Top of Material for the task

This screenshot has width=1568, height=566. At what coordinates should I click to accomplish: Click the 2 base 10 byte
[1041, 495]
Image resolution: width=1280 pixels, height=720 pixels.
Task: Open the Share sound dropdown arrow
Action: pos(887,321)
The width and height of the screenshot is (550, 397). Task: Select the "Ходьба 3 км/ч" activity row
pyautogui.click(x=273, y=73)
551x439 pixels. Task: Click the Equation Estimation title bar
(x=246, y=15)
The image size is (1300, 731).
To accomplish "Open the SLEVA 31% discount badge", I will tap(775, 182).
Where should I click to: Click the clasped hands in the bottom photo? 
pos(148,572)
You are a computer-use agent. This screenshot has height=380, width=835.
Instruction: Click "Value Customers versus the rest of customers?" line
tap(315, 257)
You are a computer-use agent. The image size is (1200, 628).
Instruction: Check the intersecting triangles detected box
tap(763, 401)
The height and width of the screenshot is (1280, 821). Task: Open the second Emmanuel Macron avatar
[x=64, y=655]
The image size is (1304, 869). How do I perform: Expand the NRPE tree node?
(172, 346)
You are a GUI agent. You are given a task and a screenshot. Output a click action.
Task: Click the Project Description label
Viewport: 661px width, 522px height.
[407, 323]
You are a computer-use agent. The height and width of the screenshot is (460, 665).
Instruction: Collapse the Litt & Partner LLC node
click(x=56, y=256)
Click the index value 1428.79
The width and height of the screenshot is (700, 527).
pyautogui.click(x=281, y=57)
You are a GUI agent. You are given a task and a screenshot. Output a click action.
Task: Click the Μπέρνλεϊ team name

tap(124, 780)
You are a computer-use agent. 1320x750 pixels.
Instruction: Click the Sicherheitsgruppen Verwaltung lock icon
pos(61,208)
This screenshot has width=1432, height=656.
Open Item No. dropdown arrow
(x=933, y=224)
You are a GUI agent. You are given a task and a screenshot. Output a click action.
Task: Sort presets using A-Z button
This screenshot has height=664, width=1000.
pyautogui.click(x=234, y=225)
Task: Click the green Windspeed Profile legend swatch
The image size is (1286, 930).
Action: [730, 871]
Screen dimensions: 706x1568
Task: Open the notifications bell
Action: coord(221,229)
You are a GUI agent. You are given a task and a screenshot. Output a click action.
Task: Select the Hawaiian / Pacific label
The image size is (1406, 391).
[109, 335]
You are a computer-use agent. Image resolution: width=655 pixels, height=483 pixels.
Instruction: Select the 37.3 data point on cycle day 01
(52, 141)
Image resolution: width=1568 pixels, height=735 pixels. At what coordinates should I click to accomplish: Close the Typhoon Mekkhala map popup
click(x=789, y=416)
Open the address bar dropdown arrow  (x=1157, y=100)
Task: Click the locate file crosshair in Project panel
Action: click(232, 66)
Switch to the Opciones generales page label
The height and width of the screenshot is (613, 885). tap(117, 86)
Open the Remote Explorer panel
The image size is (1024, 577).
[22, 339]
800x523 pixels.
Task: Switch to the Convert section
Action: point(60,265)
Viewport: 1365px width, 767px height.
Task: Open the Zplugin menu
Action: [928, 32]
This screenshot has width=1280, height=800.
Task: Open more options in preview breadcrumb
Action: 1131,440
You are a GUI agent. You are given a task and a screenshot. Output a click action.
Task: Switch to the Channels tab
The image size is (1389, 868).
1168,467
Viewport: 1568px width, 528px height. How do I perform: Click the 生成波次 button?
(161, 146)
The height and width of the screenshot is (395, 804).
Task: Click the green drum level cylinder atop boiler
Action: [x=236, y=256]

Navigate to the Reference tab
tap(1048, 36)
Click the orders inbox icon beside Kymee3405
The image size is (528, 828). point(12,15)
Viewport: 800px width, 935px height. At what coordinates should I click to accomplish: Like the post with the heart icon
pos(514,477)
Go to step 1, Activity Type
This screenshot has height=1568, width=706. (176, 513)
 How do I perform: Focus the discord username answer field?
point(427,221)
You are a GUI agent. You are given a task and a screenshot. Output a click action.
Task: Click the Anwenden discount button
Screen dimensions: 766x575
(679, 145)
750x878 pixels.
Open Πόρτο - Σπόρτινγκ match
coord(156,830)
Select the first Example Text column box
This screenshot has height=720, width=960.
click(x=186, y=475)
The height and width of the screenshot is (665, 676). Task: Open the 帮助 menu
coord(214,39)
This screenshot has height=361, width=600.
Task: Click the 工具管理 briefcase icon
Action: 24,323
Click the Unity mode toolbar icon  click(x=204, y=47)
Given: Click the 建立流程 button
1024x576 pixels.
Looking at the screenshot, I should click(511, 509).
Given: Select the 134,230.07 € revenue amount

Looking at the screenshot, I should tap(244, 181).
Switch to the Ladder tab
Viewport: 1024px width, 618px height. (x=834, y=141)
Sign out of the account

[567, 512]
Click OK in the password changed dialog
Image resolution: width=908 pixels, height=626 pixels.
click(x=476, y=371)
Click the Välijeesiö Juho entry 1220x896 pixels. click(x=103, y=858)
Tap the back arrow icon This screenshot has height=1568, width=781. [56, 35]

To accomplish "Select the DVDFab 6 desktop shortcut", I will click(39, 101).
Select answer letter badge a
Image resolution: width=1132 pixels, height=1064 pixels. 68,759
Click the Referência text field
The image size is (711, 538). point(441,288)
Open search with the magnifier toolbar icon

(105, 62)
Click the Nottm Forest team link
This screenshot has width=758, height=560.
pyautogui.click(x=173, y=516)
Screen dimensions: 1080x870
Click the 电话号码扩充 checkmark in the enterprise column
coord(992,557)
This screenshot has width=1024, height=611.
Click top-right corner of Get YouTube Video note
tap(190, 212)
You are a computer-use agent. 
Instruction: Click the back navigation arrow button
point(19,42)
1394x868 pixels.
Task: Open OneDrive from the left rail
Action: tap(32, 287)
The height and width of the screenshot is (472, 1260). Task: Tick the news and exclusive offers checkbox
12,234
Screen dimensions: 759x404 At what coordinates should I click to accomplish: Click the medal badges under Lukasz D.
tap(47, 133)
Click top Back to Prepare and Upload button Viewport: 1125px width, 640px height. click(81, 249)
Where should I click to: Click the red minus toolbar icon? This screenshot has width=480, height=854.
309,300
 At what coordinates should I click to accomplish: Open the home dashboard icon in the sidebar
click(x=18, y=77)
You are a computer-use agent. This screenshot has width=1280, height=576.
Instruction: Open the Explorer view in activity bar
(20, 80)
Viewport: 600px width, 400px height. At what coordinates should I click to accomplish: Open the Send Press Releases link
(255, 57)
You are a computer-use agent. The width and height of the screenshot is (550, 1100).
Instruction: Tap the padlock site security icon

Bottom of Material for the task

Task instructions: The required answer is the number of lines in the listing above that contain the word "discount", with nothing added.

Task answer: 2